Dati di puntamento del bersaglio
+-------+

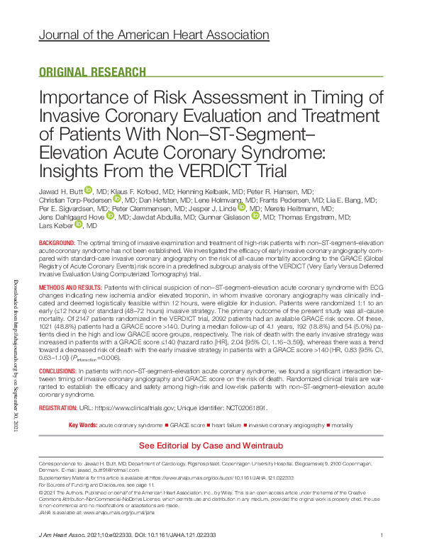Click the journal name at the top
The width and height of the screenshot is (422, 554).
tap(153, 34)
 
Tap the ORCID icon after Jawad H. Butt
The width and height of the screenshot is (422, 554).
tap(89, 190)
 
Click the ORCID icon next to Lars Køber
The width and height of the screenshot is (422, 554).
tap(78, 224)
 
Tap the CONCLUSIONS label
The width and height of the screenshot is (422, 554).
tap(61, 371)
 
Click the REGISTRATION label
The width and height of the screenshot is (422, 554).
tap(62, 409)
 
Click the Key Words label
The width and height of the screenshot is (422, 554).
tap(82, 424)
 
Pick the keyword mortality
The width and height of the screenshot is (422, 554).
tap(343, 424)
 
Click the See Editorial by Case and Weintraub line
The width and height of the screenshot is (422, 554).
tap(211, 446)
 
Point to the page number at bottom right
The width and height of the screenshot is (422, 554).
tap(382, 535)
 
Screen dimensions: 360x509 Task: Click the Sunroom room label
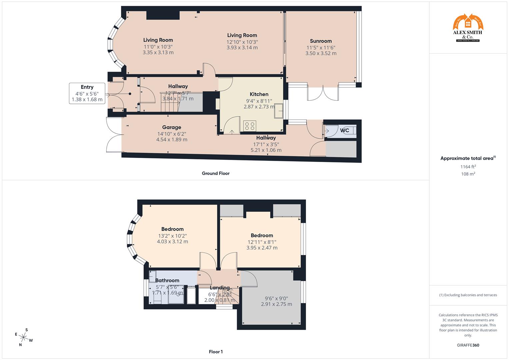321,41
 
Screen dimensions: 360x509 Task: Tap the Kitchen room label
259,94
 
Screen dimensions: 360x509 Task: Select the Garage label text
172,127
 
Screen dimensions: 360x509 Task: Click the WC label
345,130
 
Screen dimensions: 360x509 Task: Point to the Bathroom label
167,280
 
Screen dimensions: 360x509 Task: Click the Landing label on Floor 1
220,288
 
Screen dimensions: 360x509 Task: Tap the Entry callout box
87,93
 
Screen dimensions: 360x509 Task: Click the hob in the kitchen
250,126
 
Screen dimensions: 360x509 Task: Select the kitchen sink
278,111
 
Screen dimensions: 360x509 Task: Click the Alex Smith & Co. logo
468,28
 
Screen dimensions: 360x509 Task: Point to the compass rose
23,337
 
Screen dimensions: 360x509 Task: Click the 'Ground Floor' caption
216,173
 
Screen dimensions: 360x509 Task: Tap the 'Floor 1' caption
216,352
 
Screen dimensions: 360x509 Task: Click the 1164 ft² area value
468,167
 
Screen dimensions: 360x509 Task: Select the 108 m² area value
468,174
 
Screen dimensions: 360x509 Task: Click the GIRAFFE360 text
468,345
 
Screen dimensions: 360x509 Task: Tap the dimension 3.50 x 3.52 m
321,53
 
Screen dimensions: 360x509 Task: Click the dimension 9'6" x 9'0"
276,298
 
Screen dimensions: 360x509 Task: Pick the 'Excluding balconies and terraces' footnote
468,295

+-------+

▶ ISTRUZIONI E REQUISITI: Trascrivi tutte le righe qui sopra sotto forma di tabella Markdown con le colonne «Numero» e «Testo», tralasciando le righe vuote. Non riportare le immagini nella risposta.

▶ RISULTATO FINALE:
| Numero | Testo |
|---|---|
| 1 | Click the journal name at the top |
| 2 | The width and height of the screenshot is (422, 554). |
| 3 | tap(153, 34) |
| 4 | Tap the ORCID icon after Jawad H. Butt |
| 5 | The width and height of the screenshot is (422, 554). |
| 6 | tap(89, 190) |
| 7 | Click the ORCID icon next to Lars Køber |
| 8 | The width and height of the screenshot is (422, 554). |
| 9 | tap(78, 224) |
| 10 | Tap the CONCLUSIONS label |
| 11 | The width and height of the screenshot is (422, 554). |
| 12 | tap(61, 371) |
| 13 | Click the REGISTRATION label |
| 14 | The width and height of the screenshot is (422, 554). |
| 15 | tap(62, 409) |
| 16 | Click the Key Words label |
| 17 | The width and height of the screenshot is (422, 554). |
| 18 | tap(82, 424) |
| 19 | Pick the keyword mortality |
| 20 | The width and height of the screenshot is (422, 554). |
| 21 | tap(343, 424) |
| 22 | Click the See Editorial by Case and Weintraub line |
| 23 | The width and height of the screenshot is (422, 554). |
| 24 | tap(211, 446) |
| 25 | Point to the page number at bottom right |
| 26 | The width and height of the screenshot is (422, 554). |
| 27 | tap(382, 535) |
| 28 | Screen dimensions: 360x509 Task: Click the Sunroom room label |
| 29 | 321,41 |
| 30 | Screen dimensions: 360x509 Task: Tap the Kitchen room label |
| 31 | 259,94 |
| 32 | Screen dimensions: 360x509 Task: Select the Garage label text |
| 33 | 172,127 |
| 34 | Screen dimensions: 360x509 Task: Click the WC label |
| 35 | 345,130 |
| 36 | Screen dimensions: 360x509 Task: Point to the Bathroom label |
| 37 | 167,280 |
| 38 | Screen dimensions: 360x509 Task: Click the Landing label on Floor 1 |
| 39 | 220,288 |
| 40 | Screen dimensions: 360x509 Task: Tap the Entry callout box |
| 41 | 87,93 |
| 42 | Screen dimensions: 360x509 Task: Click the hob in the kitchen |
| 43 | 250,126 |
| 44 | Screen dimensions: 360x509 Task: Select the kitchen sink |
| 45 | 278,111 |
| 46 | Screen dimensions: 360x509 Task: Click the Alex Smith & Co. logo |
| 47 | 468,28 |
| 48 | Screen dimensions: 360x509 Task: Point to the compass rose |
| 49 | 23,337 |
| 50 | Screen dimensions: 360x509 Task: Click the 'Ground Floor' caption |
| 51 | 216,173 |
| 52 | Screen dimensions: 360x509 Task: Tap the 'Floor 1' caption |
| 53 | 216,352 |
| 54 | Screen dimensions: 360x509 Task: Click the 1164 ft² area value |
| 55 | 468,167 |
| 56 | Screen dimensions: 360x509 Task: Select the 108 m² area value |
| 57 | 468,174 |
| 58 | Screen dimensions: 360x509 Task: Click the GIRAFFE360 text |
| 59 | 468,345 |
| 60 | Screen dimensions: 360x509 Task: Tap the dimension 3.50 x 3.52 m |
| 61 | 321,53 |
| 62 | Screen dimensions: 360x509 Task: Click the dimension 9'6" x 9'0" |
| 63 | 276,298 |
| 64 | Screen dimensions: 360x509 Task: Pick the 'Excluding balconies and terraces' footnote |
| 65 | 468,295 |